- [TASK REQUIREMENTS]:
Check every line of the material for the word "slide". Copy those that have it.

Segment Start: GIVEN INFORMATION

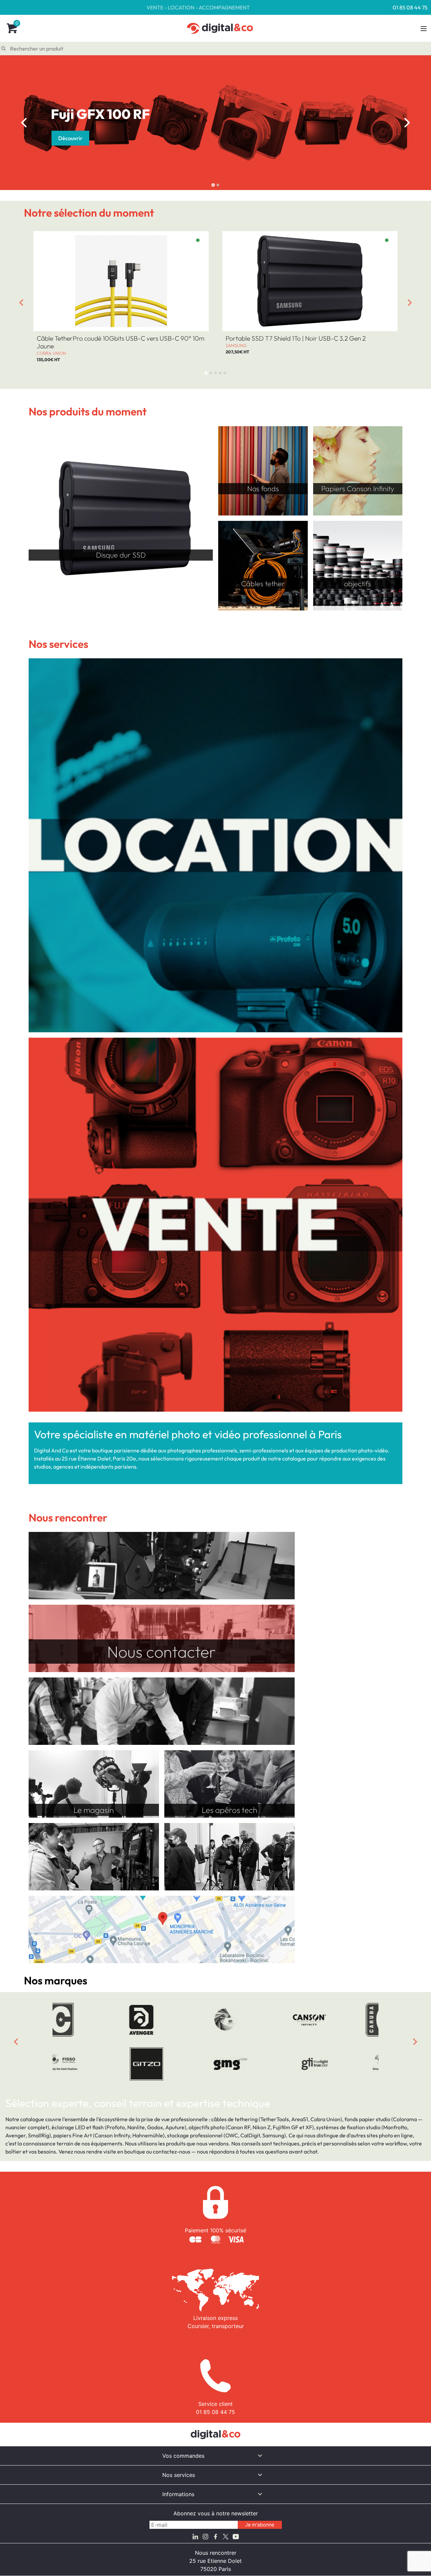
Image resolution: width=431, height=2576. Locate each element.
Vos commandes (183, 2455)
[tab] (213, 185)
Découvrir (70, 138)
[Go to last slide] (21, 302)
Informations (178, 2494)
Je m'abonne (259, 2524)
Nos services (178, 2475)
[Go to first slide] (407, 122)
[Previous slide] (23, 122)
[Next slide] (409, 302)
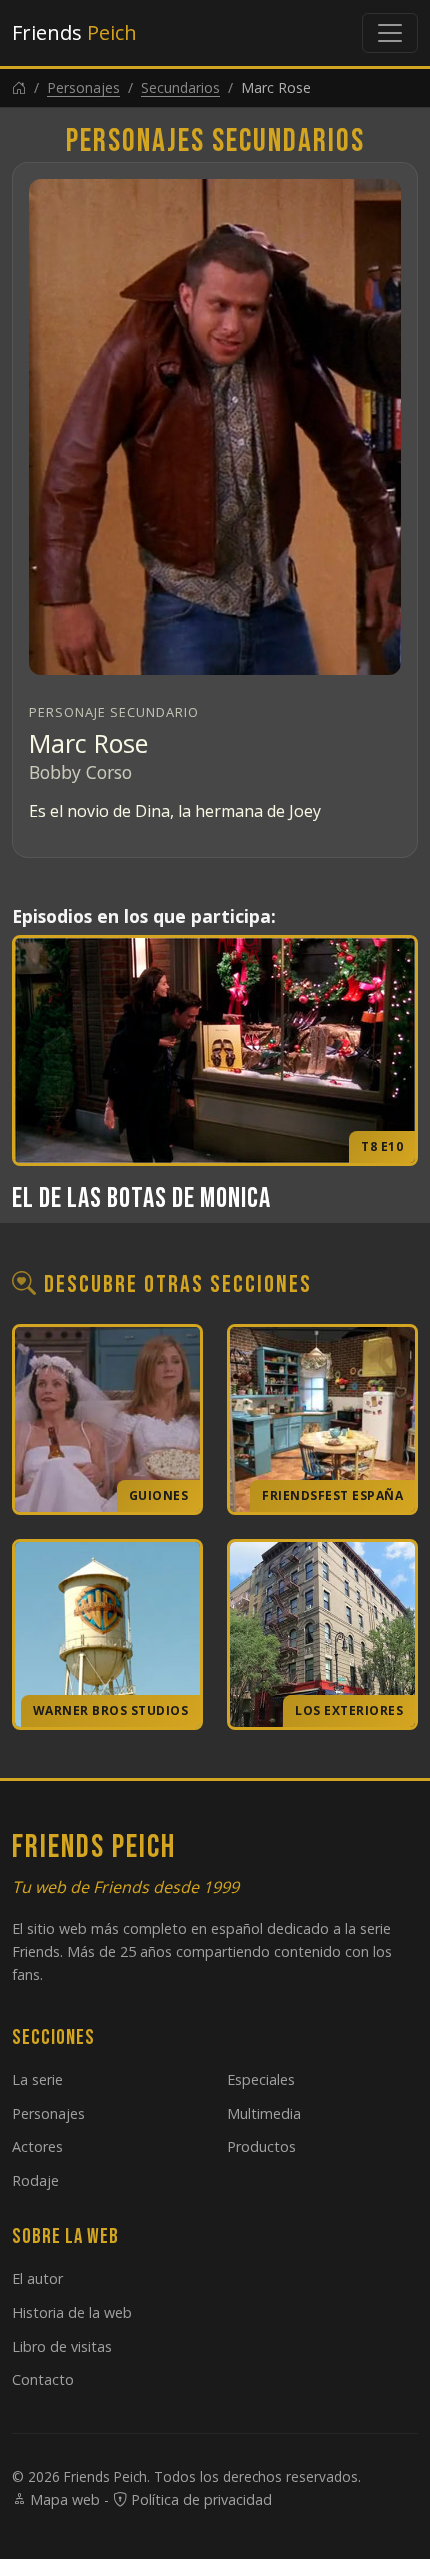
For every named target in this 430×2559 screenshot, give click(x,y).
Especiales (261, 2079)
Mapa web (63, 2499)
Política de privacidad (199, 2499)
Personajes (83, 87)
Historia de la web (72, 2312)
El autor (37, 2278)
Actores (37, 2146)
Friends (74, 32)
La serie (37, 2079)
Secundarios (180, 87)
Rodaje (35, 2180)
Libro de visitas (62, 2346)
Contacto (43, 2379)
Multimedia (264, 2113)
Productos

Segment End: GIVEN INFORMATION

- [YOUR RESPONSE]:
[Go to last slide] (21, 302)
[Go to first slide] (407, 122)
[Previous slide] (23, 122)
[Next slide] (409, 302)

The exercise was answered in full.